4. Risk disclosure and signing of acknowledgement: ICBC provides risk disclosure for customers, covering cash flow analysis, market value and influencing factors, and potential market value losses. Customer need to confirm risk warning contents in writing and sign the confirmation.

VIII. Risk Prompt
Risks that customers may face: the exchange rate on the delivery day is inferior to spot exchange rate; the product reaches the set level early, leading to inadequate hedging; market capitalization is assessed to make profits or suffer losses; the worse market capitalization assessment result requires additional security deposit; and reversed squaring may incur additional fees. Customers shall completely understand every article and make independent decision based on their own judgment.

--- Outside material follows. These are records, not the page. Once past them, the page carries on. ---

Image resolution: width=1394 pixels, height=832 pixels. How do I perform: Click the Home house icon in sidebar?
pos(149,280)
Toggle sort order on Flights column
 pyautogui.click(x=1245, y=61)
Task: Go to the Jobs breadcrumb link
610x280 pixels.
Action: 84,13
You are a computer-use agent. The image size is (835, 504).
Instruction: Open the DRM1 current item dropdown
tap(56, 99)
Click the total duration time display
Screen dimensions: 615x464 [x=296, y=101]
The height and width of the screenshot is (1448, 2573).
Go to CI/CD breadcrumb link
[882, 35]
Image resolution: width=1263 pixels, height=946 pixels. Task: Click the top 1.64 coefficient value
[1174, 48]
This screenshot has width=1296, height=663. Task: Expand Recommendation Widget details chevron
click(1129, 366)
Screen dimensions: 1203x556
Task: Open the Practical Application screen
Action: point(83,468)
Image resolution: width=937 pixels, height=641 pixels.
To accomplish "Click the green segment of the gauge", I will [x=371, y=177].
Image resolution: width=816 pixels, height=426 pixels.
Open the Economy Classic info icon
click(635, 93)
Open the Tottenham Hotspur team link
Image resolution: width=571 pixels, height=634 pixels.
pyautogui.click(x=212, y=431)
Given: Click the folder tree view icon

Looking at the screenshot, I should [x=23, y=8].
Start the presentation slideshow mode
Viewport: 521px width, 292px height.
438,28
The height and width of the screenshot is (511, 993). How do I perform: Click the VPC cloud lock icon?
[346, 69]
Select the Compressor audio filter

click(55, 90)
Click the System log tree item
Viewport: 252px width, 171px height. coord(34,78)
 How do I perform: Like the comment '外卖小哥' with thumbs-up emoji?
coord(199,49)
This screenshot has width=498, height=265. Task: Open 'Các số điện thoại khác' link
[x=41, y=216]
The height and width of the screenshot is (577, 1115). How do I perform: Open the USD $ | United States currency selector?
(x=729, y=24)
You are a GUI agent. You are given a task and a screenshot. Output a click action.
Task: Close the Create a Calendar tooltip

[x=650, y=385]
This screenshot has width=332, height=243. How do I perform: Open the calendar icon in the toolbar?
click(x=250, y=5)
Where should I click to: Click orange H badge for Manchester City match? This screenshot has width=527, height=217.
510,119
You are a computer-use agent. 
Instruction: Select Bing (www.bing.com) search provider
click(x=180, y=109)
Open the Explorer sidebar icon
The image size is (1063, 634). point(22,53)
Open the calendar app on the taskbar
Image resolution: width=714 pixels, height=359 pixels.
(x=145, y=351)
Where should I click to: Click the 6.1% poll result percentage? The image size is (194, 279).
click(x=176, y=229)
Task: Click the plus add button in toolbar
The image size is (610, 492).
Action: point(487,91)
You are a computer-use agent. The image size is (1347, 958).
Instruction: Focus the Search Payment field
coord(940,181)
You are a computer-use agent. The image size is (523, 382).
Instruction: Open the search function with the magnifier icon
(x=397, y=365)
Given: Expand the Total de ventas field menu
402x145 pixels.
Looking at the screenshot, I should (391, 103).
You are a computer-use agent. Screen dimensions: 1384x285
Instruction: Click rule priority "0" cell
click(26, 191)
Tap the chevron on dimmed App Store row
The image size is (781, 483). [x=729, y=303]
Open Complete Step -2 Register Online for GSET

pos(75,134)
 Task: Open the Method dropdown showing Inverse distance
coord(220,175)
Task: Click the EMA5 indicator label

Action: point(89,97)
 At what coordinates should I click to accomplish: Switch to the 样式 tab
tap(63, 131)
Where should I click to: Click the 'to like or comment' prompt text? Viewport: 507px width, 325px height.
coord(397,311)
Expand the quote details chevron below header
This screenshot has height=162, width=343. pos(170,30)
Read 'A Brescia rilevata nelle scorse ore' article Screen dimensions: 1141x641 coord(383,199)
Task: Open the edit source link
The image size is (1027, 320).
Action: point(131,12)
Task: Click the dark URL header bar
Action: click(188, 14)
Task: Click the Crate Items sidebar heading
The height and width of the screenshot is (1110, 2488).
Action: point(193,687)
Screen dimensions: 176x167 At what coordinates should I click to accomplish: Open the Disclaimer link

Customers shall take into account force majeure and possible accidents, losses arising from which have nothing to do with ICBC.

IX. Business Case
Business background: some corporate customer has USD income and is expected to make multiple spending in JPY and with different periods and amounts in coming three years.
Customer need: hope to avert JPY appreciation risk, lock financial cost and intend to conduct forward foreign exchange business. However, it regards current forward exchange price of JPY too high and wishes to buy JPY at a lower price to reduce exchange purchase cost.
Solution: the customer may conduct accumulative termination forward foreign exchange transaction with ICBC. They agree on that, the accumulative return is earned from the difference between forward delivery exchange rate and spot exchange rate on the deliver day, and the income goal is 2.3% of delivery principal. Provided that the accumulative return of the customer is no more than 2.3%, ICBC undertake to sell JPY to the customer at the delivery exchange rate superior to ordinary forward exchange rate on the signing day of the contract. If the income exceeds 2.3% of notional principal on some delivery day, except for payables on and before such delivery day, all agreed foreign exchange deliveries afterwards shall be canceled (spot exchange rate: USD1:JPY93.18).

X. Notes
Minimum amount of such transaction is USD2 million or equivalent.

Note: The information provided on this page is for reference only. Concrete business shall be subject to the announcements and provisions of the local outlet.